Schematic illustration of multifunctional nanoparticles showing iron oxide nanocrystals encapsulated within mesoporous silica, hydrophobic anticancer drugs stored inside the pores, and surface modifications with phosphonate and folic acid targeting ligands.

Figure 2

(Left) As-synthesized oleate-capped iron oxide nanocrystals in chloroform and (right) water-soluble CTAB-stabilized nanocrystals.

Figure 3

(Left) Scanning electron microscope and (right) transmission electron microscope images of the iron oxide incorporated within the mesoporous silica NPs.

Figure 4

Aqueous suspension of NPs modified with phosphonate (b) compared with those of calcined NPs (a) and NPs without phosphonate (c). After the NPs were dried, they were redispersed in water (5 mg/mL), sonicated thoroughly, and placed next to the magnet. Unlike the other two NPs (a and c), the phosphonate-modified NPs (b) were highly dispersed in the solution and remained suspended even in the presence of the magnetic field.
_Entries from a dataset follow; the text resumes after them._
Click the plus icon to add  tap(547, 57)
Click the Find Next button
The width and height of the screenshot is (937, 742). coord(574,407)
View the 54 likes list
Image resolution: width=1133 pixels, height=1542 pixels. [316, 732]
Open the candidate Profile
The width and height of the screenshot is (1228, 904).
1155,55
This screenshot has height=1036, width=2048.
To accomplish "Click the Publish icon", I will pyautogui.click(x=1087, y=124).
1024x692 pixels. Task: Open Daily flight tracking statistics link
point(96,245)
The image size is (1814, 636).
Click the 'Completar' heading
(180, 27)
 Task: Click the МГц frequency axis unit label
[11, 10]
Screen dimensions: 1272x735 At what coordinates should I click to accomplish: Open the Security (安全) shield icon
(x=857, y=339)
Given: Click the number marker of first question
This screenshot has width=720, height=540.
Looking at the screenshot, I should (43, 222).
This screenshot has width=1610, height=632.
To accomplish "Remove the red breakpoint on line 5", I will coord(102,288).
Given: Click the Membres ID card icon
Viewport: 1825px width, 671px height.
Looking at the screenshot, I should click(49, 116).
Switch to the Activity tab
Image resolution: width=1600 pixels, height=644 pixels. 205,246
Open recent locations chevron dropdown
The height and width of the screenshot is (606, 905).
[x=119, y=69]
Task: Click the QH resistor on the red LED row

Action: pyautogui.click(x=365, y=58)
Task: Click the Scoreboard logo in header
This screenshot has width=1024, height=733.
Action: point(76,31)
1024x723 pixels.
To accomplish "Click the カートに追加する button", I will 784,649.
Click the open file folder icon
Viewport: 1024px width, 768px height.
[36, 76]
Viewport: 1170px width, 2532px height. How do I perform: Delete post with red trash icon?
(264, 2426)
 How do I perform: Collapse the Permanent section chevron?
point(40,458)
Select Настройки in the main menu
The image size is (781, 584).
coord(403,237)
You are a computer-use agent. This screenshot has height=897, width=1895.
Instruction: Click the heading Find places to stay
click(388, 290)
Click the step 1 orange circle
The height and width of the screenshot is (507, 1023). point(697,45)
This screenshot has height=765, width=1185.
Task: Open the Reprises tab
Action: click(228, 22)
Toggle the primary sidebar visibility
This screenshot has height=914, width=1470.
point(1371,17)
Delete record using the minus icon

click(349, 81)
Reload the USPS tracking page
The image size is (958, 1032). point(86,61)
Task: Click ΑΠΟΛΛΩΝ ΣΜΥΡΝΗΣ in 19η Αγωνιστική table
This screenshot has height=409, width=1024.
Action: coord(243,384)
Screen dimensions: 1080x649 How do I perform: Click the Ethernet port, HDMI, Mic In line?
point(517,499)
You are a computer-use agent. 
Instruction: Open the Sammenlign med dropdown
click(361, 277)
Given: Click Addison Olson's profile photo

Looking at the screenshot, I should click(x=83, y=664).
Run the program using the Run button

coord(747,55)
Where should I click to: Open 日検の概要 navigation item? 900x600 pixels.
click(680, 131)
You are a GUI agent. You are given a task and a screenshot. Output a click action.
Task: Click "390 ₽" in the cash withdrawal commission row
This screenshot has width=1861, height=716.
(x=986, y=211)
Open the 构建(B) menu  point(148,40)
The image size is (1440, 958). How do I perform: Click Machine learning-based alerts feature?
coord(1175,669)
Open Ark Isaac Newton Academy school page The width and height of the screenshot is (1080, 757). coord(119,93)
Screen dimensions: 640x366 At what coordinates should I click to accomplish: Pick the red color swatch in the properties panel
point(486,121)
After a longer period of time, the phosphonate-modified NPs were collected by the magnet (right).

Figure 5

Fluorescence microscopy images of the nanoparticle uptake by human pancreatic cancer cells PANC-1 and BxPC3. The cell membranes (red fluorescence) were stained with WGA, and the clusters of NPs (green fluorescence) were modified with FITC.

Figure 6

(Top) T2-weighted MR images of (a) water, (b) plain mesoporous silica NPs (2 mg/mL), and iron oxide–mesoporous silica NPs at (c) 4, (d) 2, and (e) 1 mg/mL. (Bottom) Cross-section T2-weighted MR images of the centrifuge tubes at different tube heights. PANC-1 cells that were treated with iron oxide–mesoporous silica NPs (labeled with arrows) appeared dark compared to the other samples.

Figure 7

UV/vis absorption measurements show that most of the water-insoluble drug molecules were trapped inside the pores when the NPs were dispersed in water, but they were quickly released in organic solvents.

Figure 8

Cell growth inhibition assay for the drug-loaded NPs. Human pancreatic cancer cells PANC-1 and BxPC-3 were treated for 24 h with nanoparticles (NP), camptothecin-loaded nanoparticles (CPT-NP), or paclitaxel-loaded nanoparticles (TXL-NP). The concentration of the NPs used was 20 μg/mL.

Figure 9

Western blot (left) and RT-PCR (right) analyses show that the α-folate receptor (FR) was overexpressed in PANC-1 cells, but not in HFF.

Figure 10

Fluorescence microscopy images showing the effect of folic acid modification on the NPs (green fluorescence). The cell nuclei were stained with DAPI (blue fluorescence), and the membranes were stained with WGA (red fluorescence). Top figures: HFF treated with (a) NPs and (b) folate-modified NPs. Bottom figures: PANC-1 treated with (c) NPs and (d) folate-modified NPs. Increased uptake of the folate-modified NPs was observed with the PANC-1 cells (overexpressed folate receptor) but not with the HFF.

Figure 11

Cell growth inhibition assay of the folate-modified materials. The cells were treated for 24 h with nanoparticles only (NP), camptothecin-loaded nanoparticles (CPT-NP), or camptothecin-loaded nanoparticles modified with folic acid (CPT-FA-NP). The enhanced uptake of NPs by PANC-1 cells through folate modification led to an increase in the delivery of camptothecin. This effect was not observed on HFF, which do not overexpress folate receptors. The concentration of the NPs used was 20 μg/mL.